§ **What to work on**
Starting with the first line below, extract each line through the one that contains "This screenshot has width=1808, height=659.", inclusive, excluding pictures.

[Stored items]
*** Begin section ***

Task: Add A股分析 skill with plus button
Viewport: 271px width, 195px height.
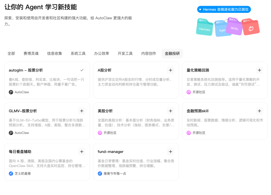Action: click(171, 70)
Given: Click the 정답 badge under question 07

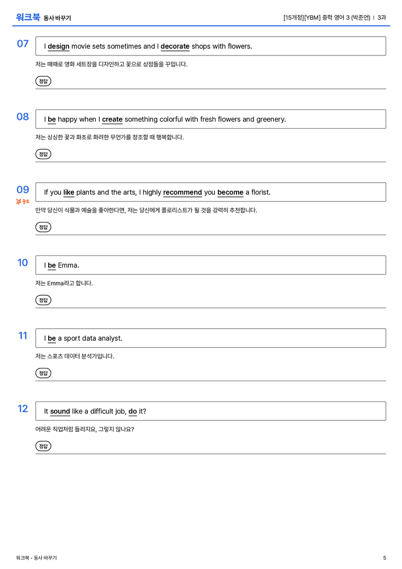Looking at the screenshot, I should (43, 81).
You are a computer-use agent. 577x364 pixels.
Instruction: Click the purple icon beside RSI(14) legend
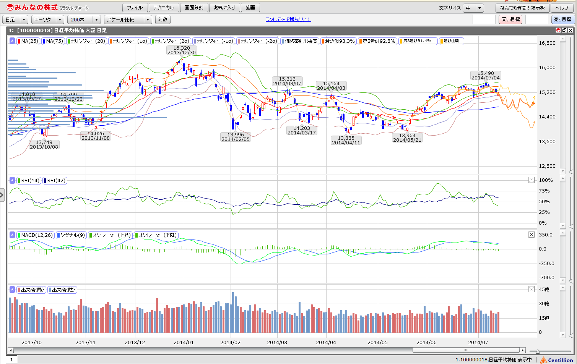click(x=12, y=180)
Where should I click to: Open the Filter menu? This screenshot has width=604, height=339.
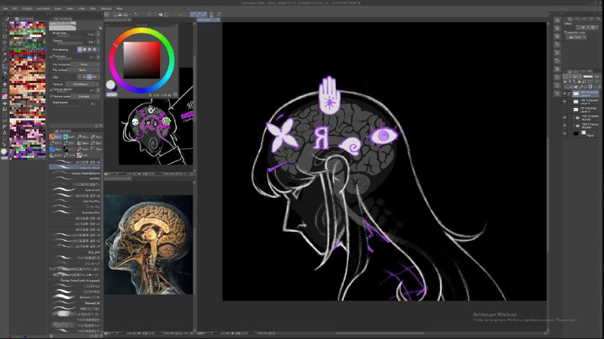[x=93, y=8]
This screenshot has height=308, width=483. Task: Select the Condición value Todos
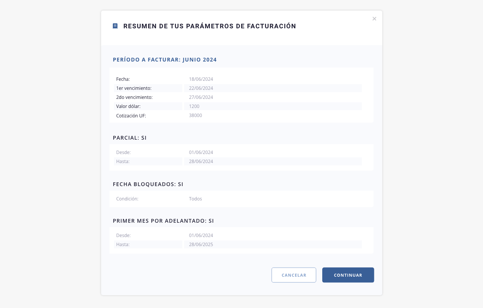pos(195,199)
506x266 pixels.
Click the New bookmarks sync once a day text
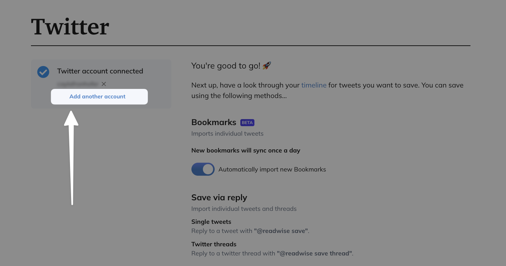(246, 150)
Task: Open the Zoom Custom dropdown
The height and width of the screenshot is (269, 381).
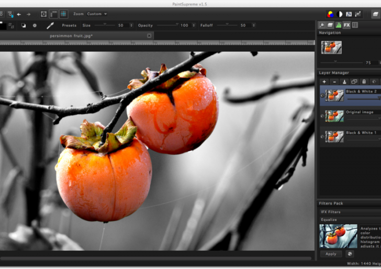Action: coord(97,14)
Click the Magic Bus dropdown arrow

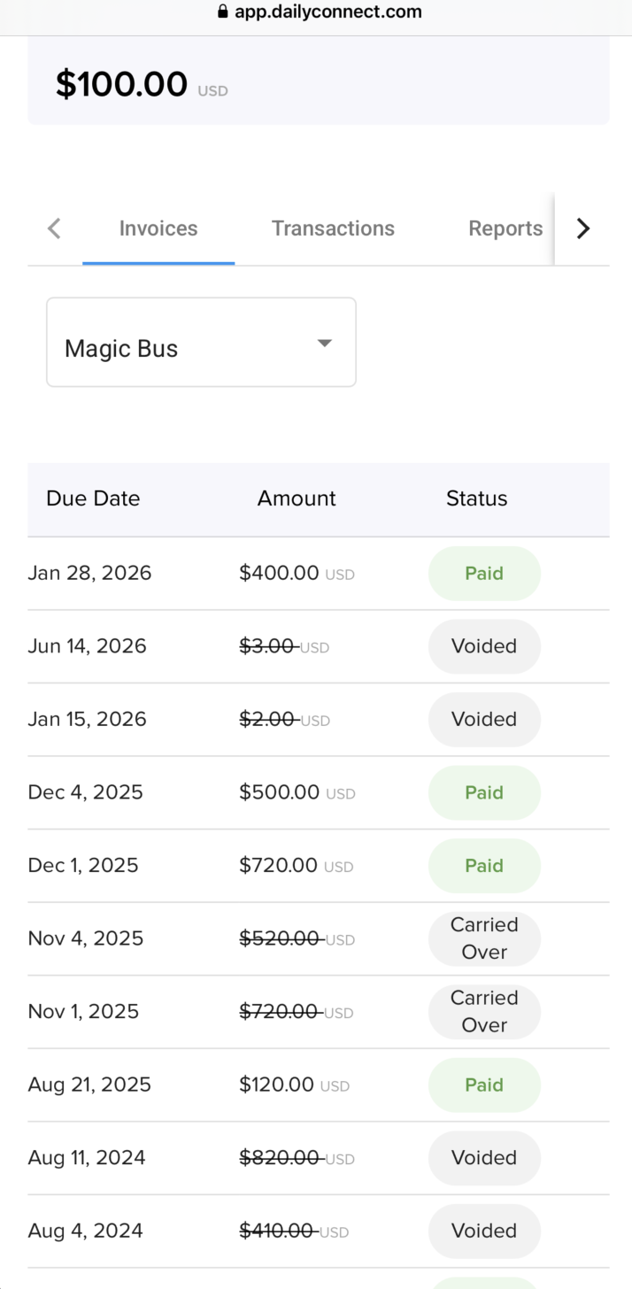[x=324, y=343]
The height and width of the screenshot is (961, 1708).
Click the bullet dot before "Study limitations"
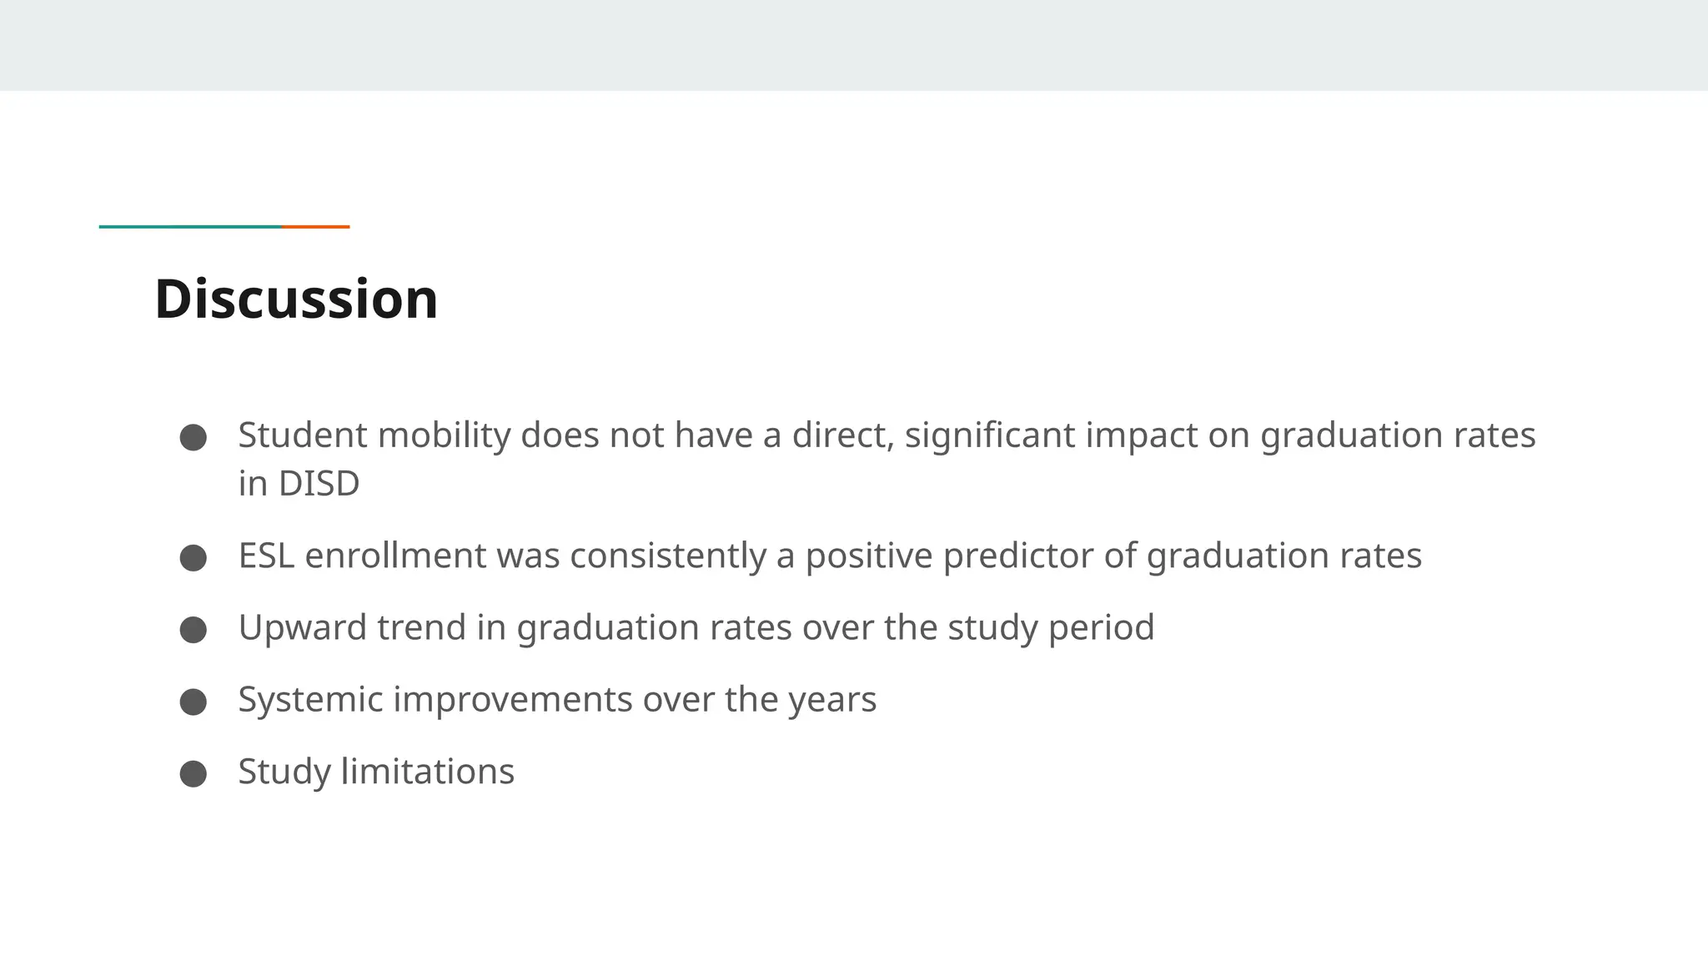point(193,772)
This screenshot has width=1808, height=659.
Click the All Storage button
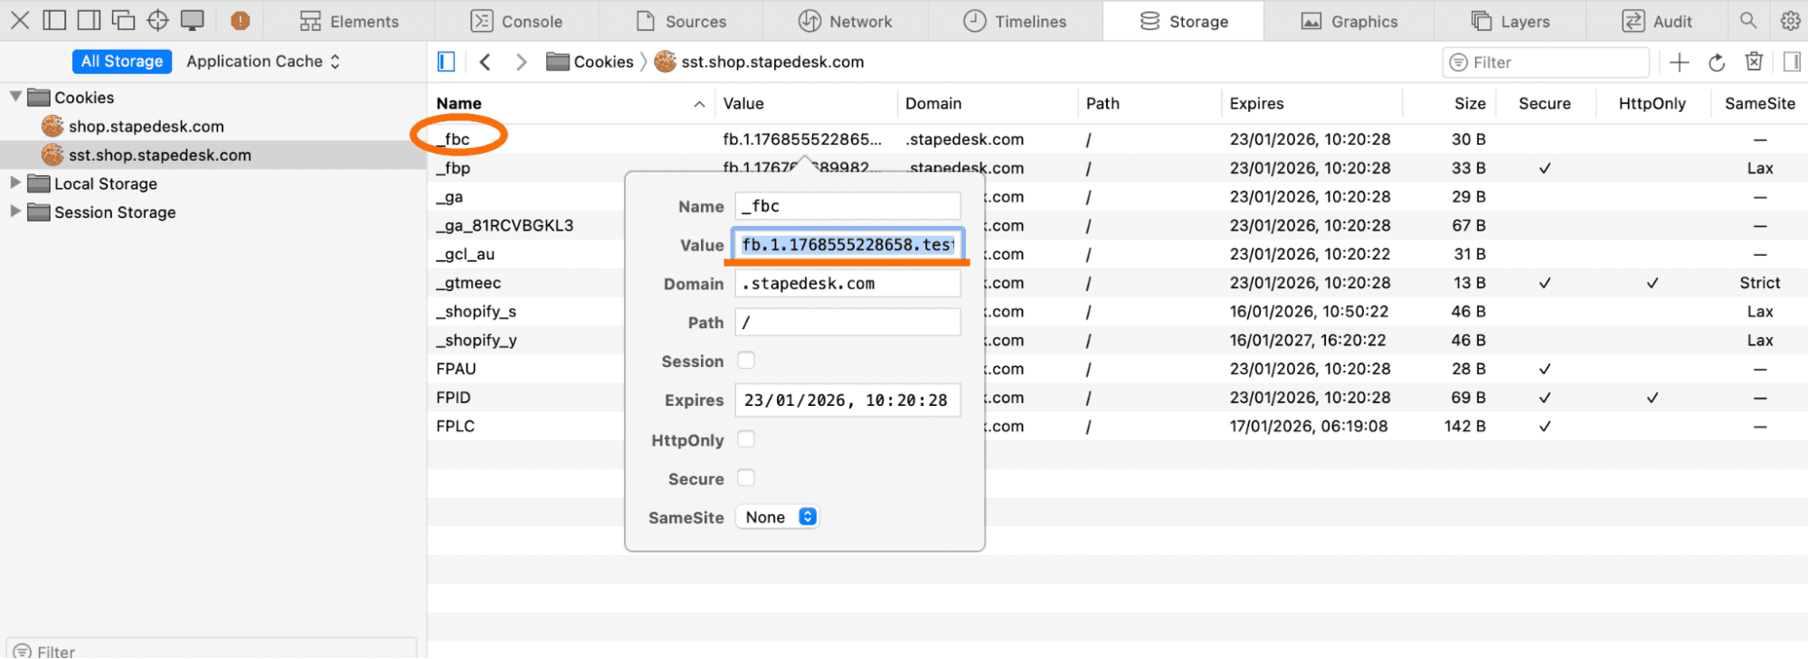(122, 61)
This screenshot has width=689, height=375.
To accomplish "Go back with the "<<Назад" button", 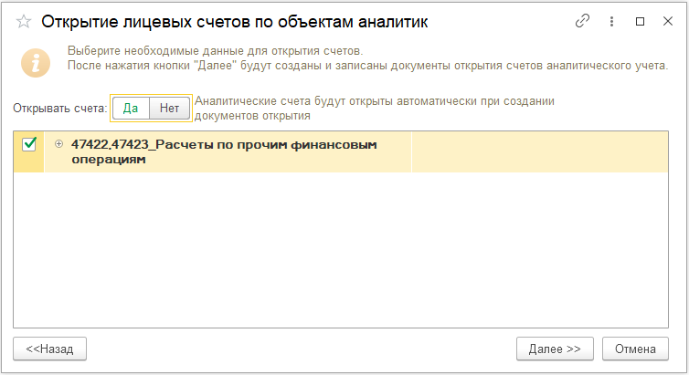I will tap(49, 349).
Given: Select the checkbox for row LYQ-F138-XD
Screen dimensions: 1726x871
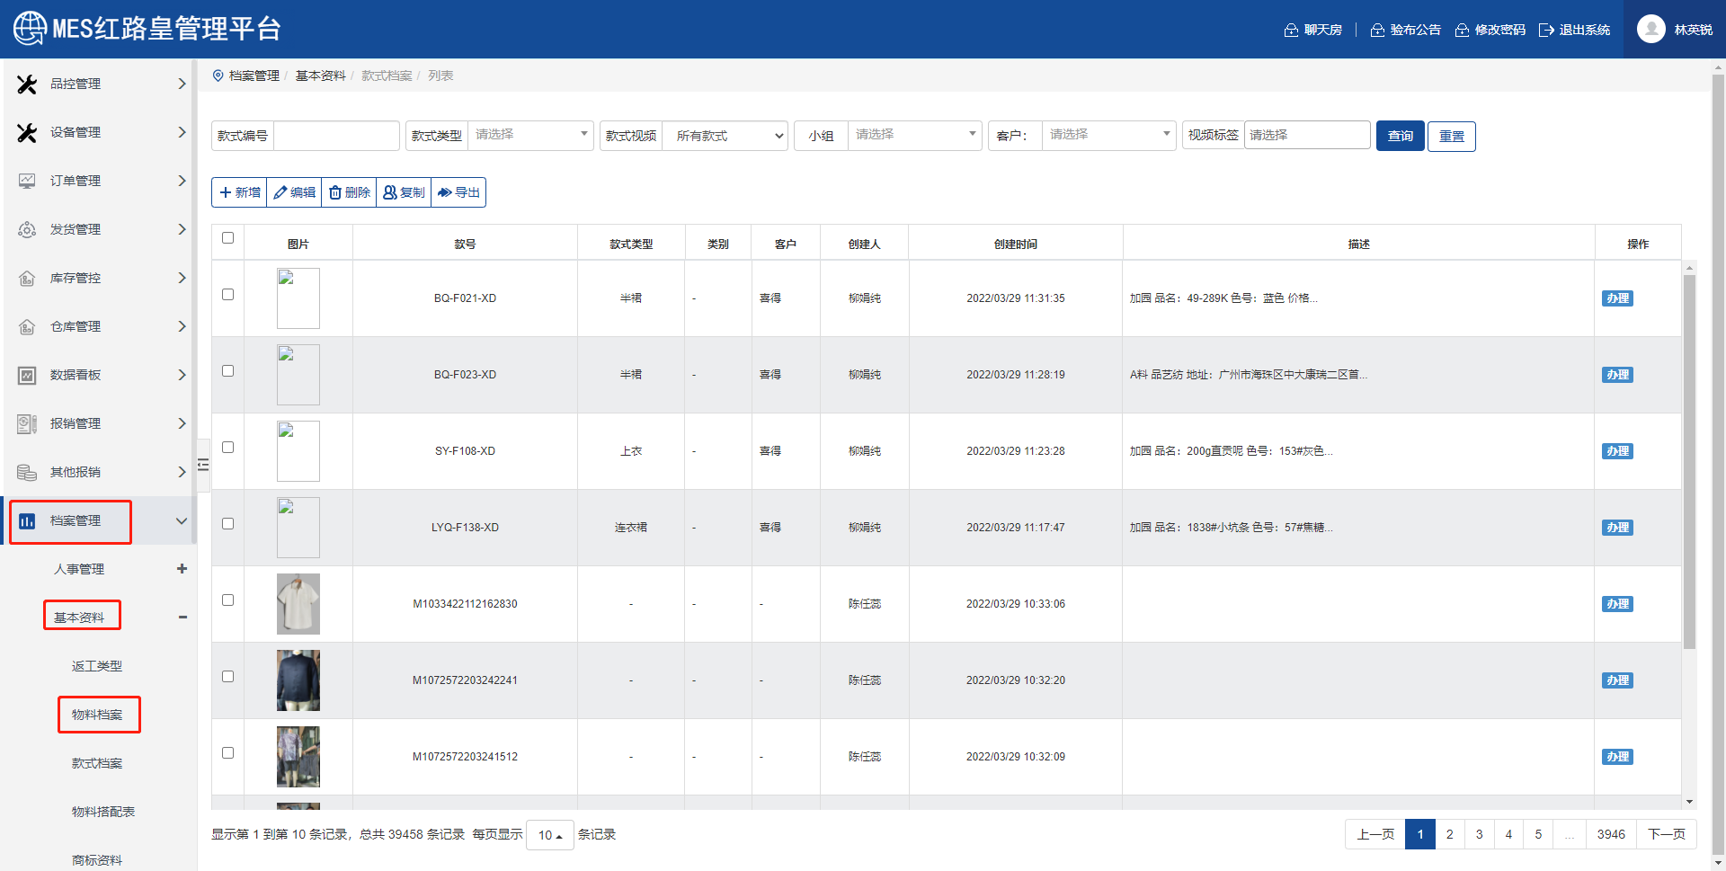Looking at the screenshot, I should [x=227, y=524].
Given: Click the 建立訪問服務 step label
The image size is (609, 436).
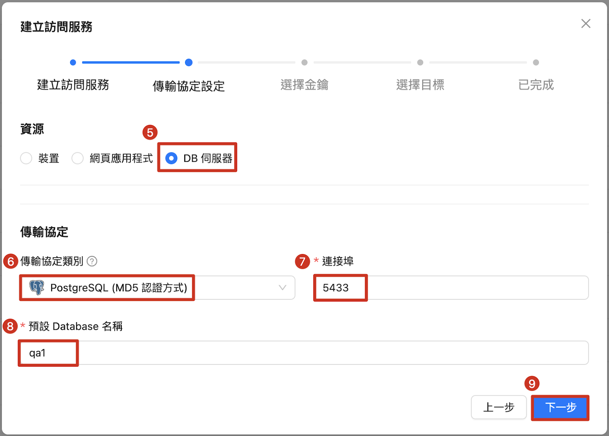Looking at the screenshot, I should click(73, 85).
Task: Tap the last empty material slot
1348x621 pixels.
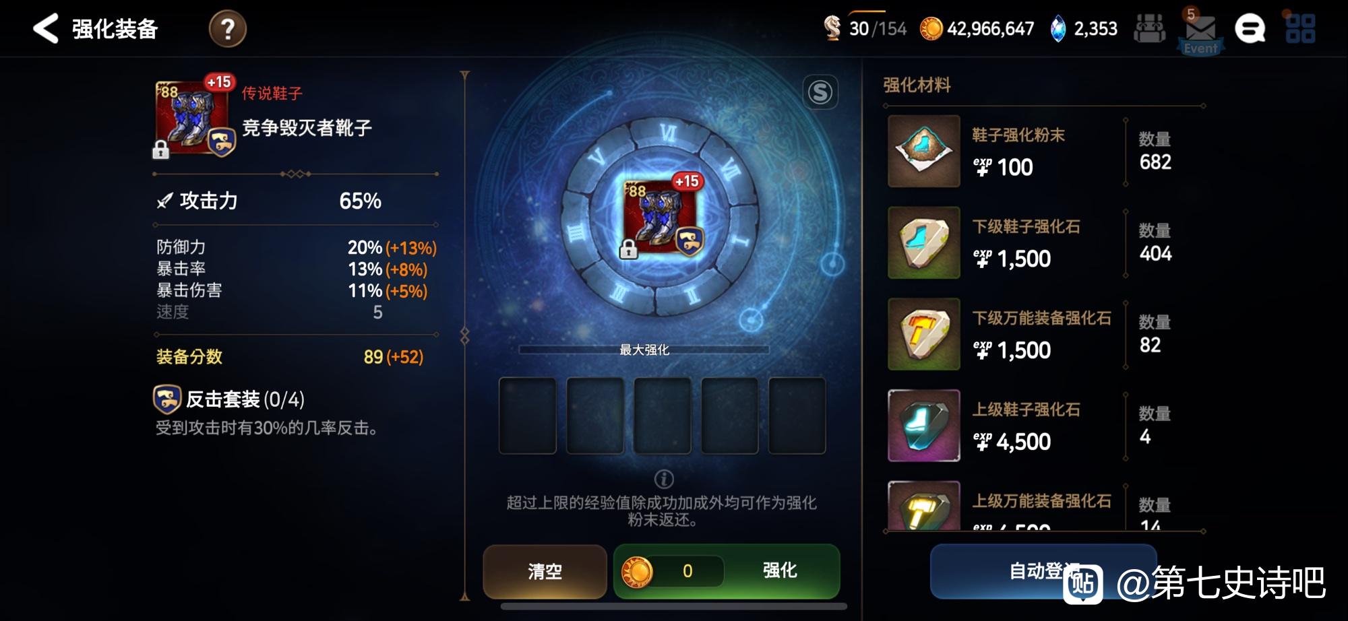Action: click(797, 416)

*** End section ***

§ **Exercise output**
Task: Add A股分析 skill with plus button
Viewport: 271px width, 195px height.
Action: click(171, 70)
Given: Click the 정답 badge under question 07

Looking at the screenshot, I should (43, 81).
You are a computer-use agent. 577x364 pixels.
Instruction: Click the purple icon beside RSI(14) legend
click(x=12, y=180)
Where should I click to: Open the Filter menu? This screenshot has width=604, height=339.
[x=93, y=8]
This screenshot has height=308, width=483. Task: Select the Condición value Todos
pos(195,199)
506x266 pixels.
Click the New bookmarks sync once a day text
(246, 150)
Task: Open the Zoom Custom dropdown
The height and width of the screenshot is (269, 381).
Action: coord(97,14)
Click the Magic Bus dropdown arrow

[x=324, y=343]
The height and width of the screenshot is (961, 1708).
Click the bullet dot before "Study limitations"
point(193,772)
This screenshot has width=1808, height=659.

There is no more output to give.